> [Text for analysis]
=-=-=-=-=

Education Mi Ripot Pacific Politics

APTC’s labour mobility mandate: 16 years on

By Stephen Howes

The Australia Pacific Training Coalition (formerly College) was announced in 2005 by then Prime Minister John Howard. Facing pressure from Pacific island governments at the Port Moresby Pacific Islands Forum leaders meeting to introduce a seasonal worker program, Howard instead offered that Australia would fund an institute that would, in the words of his press release, “promote more competitive workforce and enable greater labor mobility between the Pacific and developed economies, including Australia.” (Around the same time, the Howard government also introduced a second-year backpacker visa so that backpackers rather than Pacific islanders would meet the low-skill employment needs of Australian farmers.)

Fast forward to a decade later, and APTC had passed through the first two phases of its existence. By this time, it was widely agreed that it had failed to deliver on its labour mobility objective. The 2017 design document for the third phase noted that “APTC commenced with a labour mobility objective but in fact very few APTC graduates have migrated to work in Australia or New Zealand.” Going forward, there would be a “renewed emphasis on labour mobility”.

=-=-=-=-=

[Stored items]

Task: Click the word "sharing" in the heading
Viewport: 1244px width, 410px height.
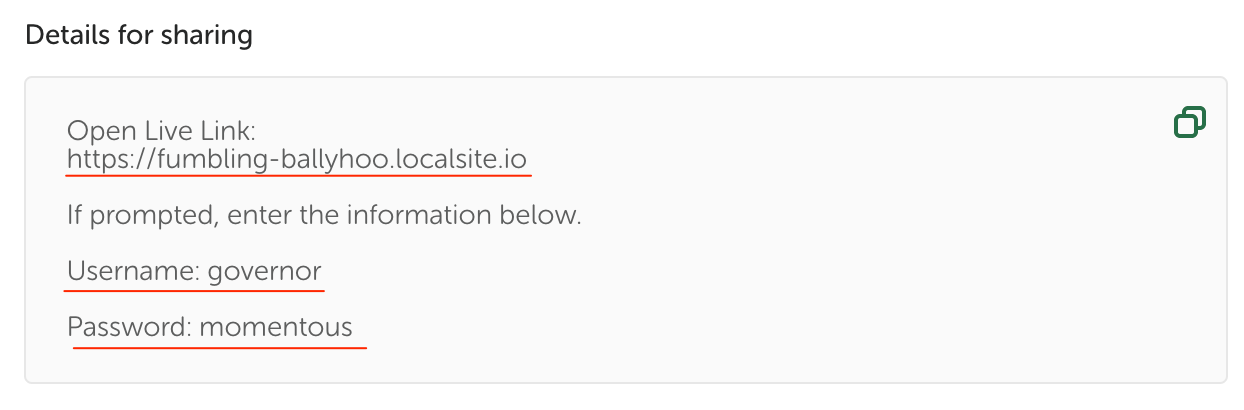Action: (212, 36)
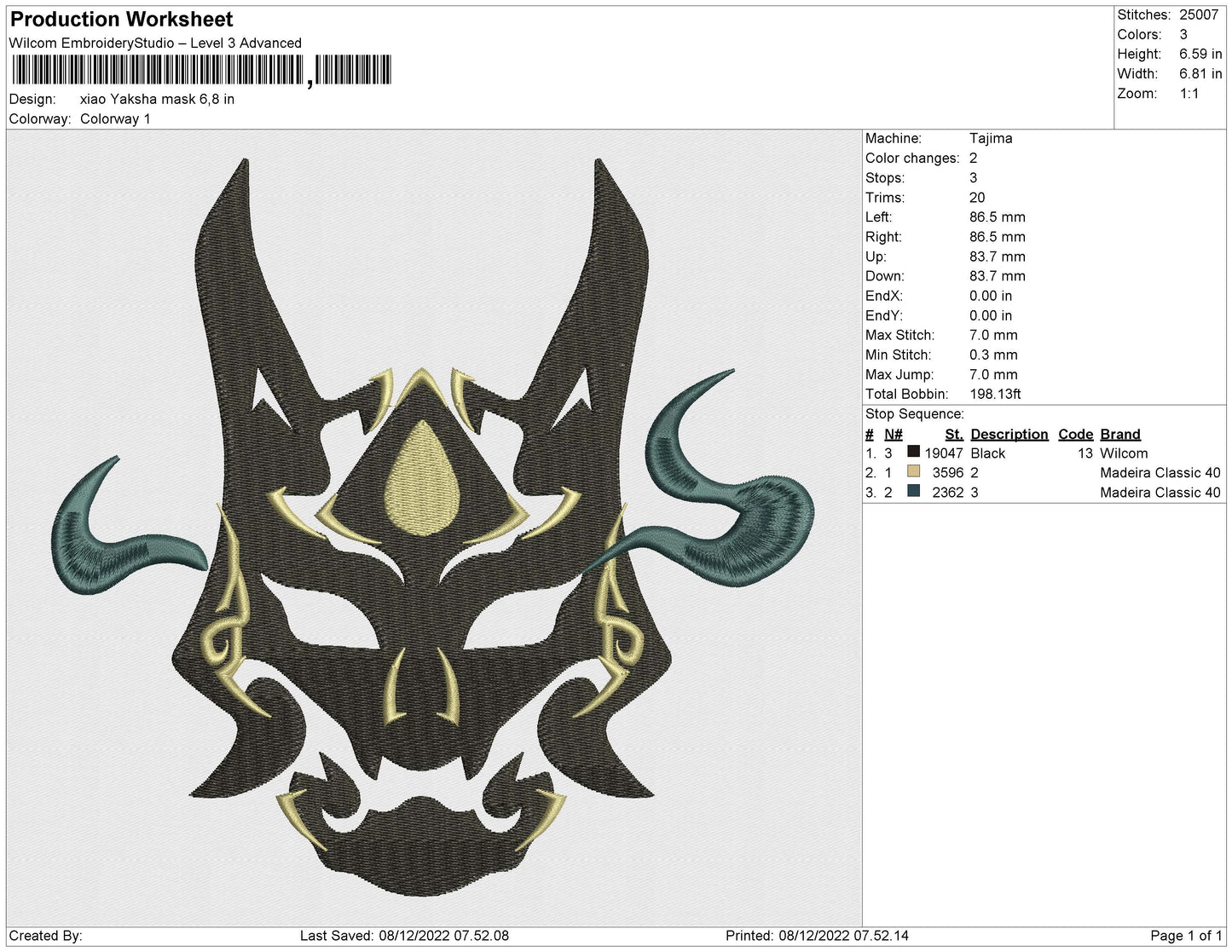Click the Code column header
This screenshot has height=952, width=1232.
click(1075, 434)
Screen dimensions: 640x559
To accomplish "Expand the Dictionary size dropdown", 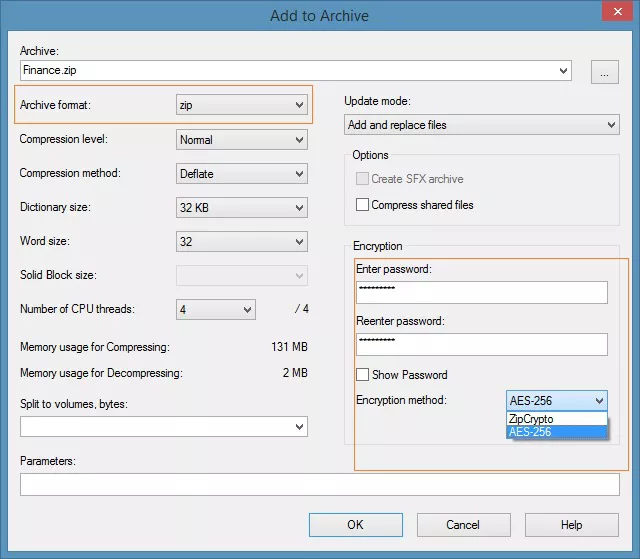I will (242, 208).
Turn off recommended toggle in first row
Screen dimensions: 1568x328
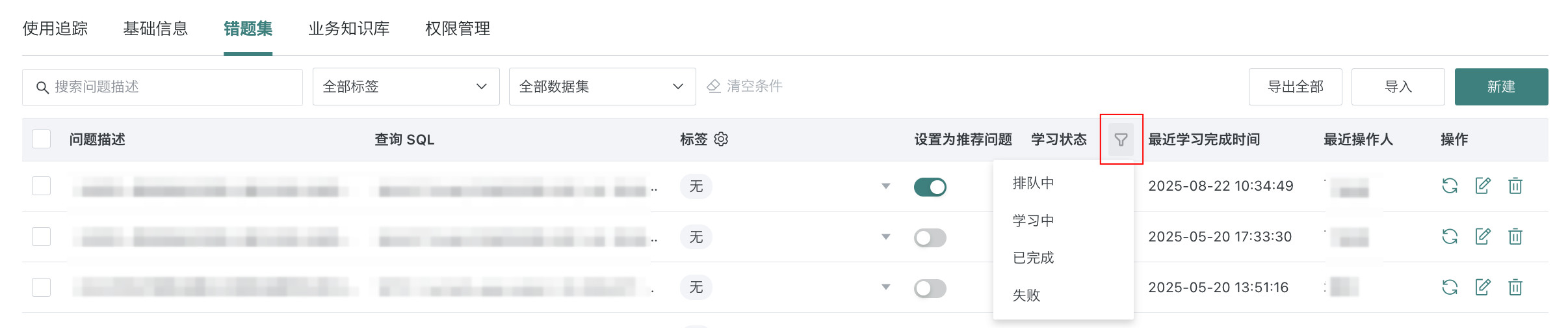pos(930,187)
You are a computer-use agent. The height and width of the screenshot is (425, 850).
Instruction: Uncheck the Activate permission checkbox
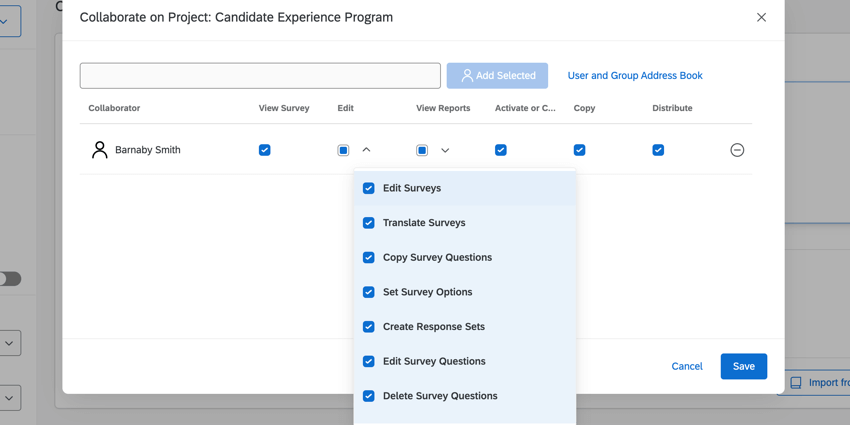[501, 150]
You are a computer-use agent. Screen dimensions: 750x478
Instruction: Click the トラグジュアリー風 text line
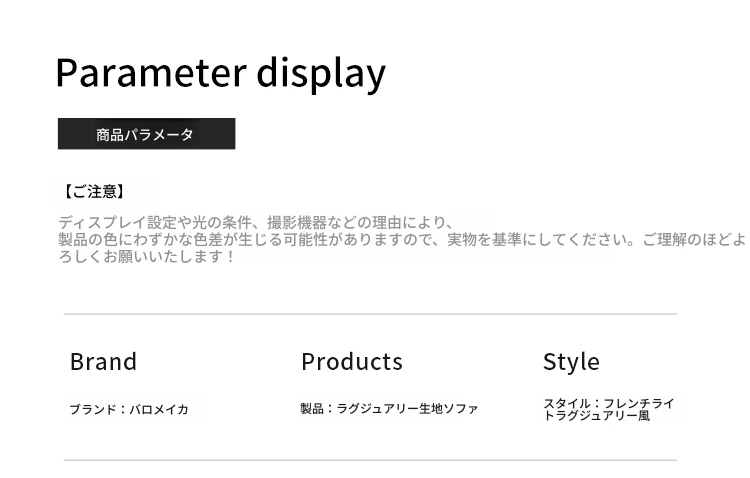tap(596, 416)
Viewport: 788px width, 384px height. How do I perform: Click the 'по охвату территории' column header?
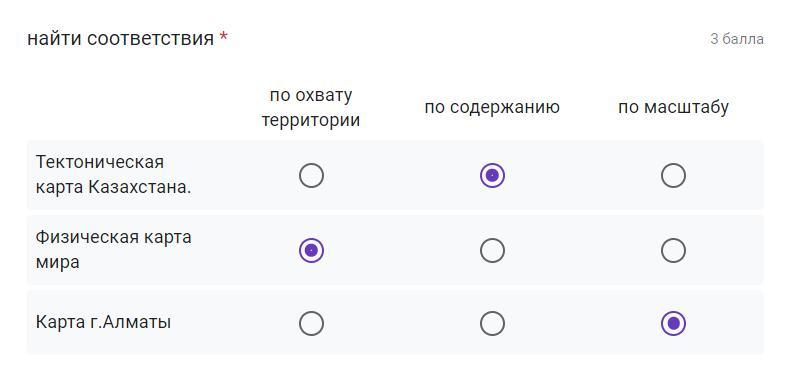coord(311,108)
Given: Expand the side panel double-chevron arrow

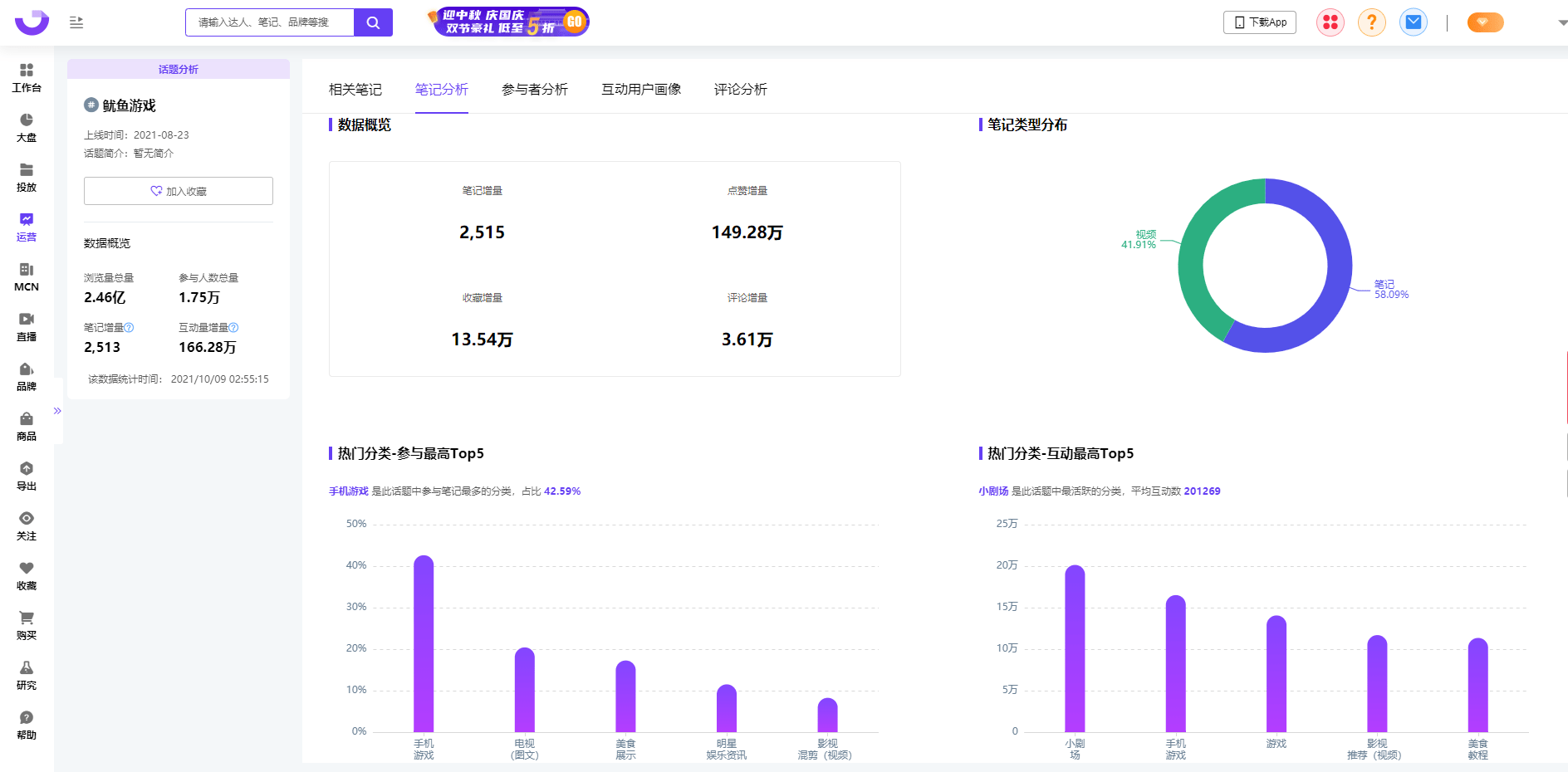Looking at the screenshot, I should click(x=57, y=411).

=-=-=-=-=

> [What the exercise asks] Please repeat, word for word, the stretch of the article on APTC's labour mobility mandate from "APTC’s labour mobility" through "of Australian farmers.)".

> [Solved exercise]
APTC’s labour mobility mandate: 16 years on

By Stephen Howes

The Australia Pacific Training Coalition (formerly College) was announced in 2005 by then Prime Minister John Howard. Facing pressure from Pacific island governments at the Port Moresby Pacific Islands Forum leaders meeting to introduce a seasonal worker program, Howard instead offered that Australia would fund an institute that would, in the words of his press release, “promote more competitive workforce and enable greater labor mobility between the Pacific and developed economies, including Australia.” (Around the same time, the Howard government also introduced a second-year backpacker visa so that backpackers rather than Pacific islanders would meet the low-skill employment needs of Australian farmers.)